On a very basic, day to day LIVING level London is just like everywhere I've ever lived (I've lived literally every part of the country) - it just doesn't look like that from the outside.

madnessIsay · 18/11/2018 08:08

costacoffeecup 😆

ShreddedBanksy · 18/11/2018 08:25

This reply has been deleted

Message withdrawn at poster's request.

MaisyPops · 18/11/2018 08:38

There's pros and cons to everything.People can choose what's right for them.

What I don't get is the idea that life beyond the m25 is somehow a poor wasteland full of uneducated thugs with crap schools, no culture and must be a generally ghastly experience.
Then again, I also think most MNetters probably live in normal towns and villages, there's a lot of middle income people in nice areas with nice schools. They probably like their DH, wouldn't LTB because he didn't have time to have the washing out and have nice kids with a mix of strengths and weaknesses. They probably wear normal clothes, shop in the local Tesco or sainsburies and don't spend their contemplating their Ocado order in the latest Boden/Hush outfit whilst their husband has an important and demanding job.

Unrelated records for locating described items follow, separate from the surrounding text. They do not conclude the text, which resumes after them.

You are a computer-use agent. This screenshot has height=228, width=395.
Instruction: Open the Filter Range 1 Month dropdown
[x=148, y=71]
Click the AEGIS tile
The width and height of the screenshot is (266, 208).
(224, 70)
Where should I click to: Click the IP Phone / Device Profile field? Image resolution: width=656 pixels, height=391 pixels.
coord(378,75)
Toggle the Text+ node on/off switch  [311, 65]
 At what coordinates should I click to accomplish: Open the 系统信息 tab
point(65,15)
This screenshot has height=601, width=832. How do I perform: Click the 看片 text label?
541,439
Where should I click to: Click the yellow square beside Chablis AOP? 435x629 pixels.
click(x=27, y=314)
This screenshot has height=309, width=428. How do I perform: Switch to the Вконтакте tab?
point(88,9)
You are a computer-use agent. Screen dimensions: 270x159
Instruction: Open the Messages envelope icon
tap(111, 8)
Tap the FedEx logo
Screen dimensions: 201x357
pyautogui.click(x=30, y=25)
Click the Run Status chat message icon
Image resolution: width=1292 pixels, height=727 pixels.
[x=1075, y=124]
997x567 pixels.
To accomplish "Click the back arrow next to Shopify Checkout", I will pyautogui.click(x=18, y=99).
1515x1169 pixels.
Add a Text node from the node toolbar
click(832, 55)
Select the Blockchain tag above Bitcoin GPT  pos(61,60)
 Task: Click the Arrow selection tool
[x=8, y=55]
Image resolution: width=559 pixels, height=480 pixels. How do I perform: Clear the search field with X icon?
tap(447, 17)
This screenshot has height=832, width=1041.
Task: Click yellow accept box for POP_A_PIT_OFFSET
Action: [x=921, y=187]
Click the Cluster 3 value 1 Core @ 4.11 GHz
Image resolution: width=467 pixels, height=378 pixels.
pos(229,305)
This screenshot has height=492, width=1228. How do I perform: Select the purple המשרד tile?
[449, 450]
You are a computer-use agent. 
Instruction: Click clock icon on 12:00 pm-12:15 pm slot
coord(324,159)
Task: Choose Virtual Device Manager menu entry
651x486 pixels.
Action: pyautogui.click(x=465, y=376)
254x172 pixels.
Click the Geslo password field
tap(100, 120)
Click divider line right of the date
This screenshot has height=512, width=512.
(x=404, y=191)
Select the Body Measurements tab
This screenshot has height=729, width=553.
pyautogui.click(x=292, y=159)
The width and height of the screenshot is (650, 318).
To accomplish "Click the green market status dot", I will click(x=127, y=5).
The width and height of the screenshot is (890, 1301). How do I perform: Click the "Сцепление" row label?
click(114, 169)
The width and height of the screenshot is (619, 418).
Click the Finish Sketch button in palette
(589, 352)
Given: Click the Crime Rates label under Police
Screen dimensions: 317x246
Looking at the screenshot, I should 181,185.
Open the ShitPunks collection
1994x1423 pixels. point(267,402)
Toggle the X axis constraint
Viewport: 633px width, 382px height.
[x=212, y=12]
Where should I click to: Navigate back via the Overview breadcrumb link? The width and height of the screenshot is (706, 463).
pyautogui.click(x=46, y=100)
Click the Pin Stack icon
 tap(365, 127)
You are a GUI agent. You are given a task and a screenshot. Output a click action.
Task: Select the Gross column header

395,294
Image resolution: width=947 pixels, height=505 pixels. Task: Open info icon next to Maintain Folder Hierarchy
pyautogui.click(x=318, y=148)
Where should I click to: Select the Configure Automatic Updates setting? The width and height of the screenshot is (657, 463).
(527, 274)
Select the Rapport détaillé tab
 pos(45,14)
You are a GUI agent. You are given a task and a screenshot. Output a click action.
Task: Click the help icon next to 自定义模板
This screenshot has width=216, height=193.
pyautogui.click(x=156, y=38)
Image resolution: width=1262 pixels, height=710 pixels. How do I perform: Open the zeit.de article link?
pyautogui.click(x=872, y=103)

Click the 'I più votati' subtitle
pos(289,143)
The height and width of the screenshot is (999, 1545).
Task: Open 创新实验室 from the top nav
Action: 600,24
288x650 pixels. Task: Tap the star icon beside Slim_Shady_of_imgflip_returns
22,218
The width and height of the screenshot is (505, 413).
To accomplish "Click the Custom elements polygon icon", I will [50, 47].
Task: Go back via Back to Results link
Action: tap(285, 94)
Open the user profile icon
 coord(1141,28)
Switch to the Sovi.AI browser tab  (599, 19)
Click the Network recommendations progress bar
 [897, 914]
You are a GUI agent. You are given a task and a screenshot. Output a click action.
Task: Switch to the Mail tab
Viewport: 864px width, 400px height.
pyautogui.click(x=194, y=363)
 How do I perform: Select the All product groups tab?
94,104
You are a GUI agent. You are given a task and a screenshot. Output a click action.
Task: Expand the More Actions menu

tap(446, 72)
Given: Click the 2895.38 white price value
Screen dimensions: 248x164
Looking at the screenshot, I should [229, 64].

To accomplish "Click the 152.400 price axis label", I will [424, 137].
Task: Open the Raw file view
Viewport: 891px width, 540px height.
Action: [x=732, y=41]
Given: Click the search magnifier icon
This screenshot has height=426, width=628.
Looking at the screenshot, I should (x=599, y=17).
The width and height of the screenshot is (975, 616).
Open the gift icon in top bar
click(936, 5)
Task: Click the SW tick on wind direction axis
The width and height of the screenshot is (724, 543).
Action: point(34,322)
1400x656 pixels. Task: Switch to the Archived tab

CarolDanvers · 18/11/2018 08:43

That summary is spot on Laurie.

My children went to an outstanding primary that’s five minutes walk from our house. My dd now goes to an outstanding state secondary that’s less than 2 km away. She could have gone to a “good” one five minutes walk away but the other was a better fit. There’s a beautiful huge park 1 km away another 2 km away. Our doctor is literally across the road, dentist the same. The river Thames with forest and a footpath and totally un built up all down one side is ten minutes walk. On the other side are three or four lovely old pubs next to each other with outside seating overlooking the Thames. At the end of my road is a tube station and shopping street with an M&S, TK Maxx, banks, coffee shops. We are less than one km from a well known theatre which my friend brings her children to from outside London each year to see panto, a cinema ten minutes walk the other way. It’s a fab area to live yet I have routinely seen it as an area that is dismissed as dirty, grey and miserable on here and posters warned they wouldn’t be able to walk round at night etc which is just utter nonsense. The time I am always aware of just how much a community our “village” is is on Halloween when huge efforts are made decorating houses etc. We all just stay in our own “village/area” and see the same faces to say hello to, all do a rough regular circuit, tons of pumpkins outside and people getting involved and parents standing chatting while their kids knock on doors. People who call it a dump and a crap hole having never lived here just don’t really understand how it’s actually set up.

Poloshot · 18/11/2018 08:45

London is alright for a day or two, I'm there at least once a month with work. You couldn't pay me enough to live there though. Plus parts of it are more third world than anywhere else in the UK especially with recent goings on.

Creepyexgirlfriend · 18/11/2018 08:52

Laurie describes it well; a series of villages. I’d call my area more of a small town (Walthamstow), but it has a very local feel indeed, infact when we moved here people would ask where we ‘came from’ (in London) not something I’d experienced before.

whiteroseredrose · 18/11/2018 08:59

@Lauriefairycake that's exactly why I left London.

I realised that my whole life was spent locally. Local shops, local parks, cinema, little theatre etc. I was paying a huge premium for living in London and probably went in a couple of times a year.

I could live as I was doing in any decent town or city.

So I sold my 1.5 bed flat and bought a house initially in Bristol then later a bigger one up North.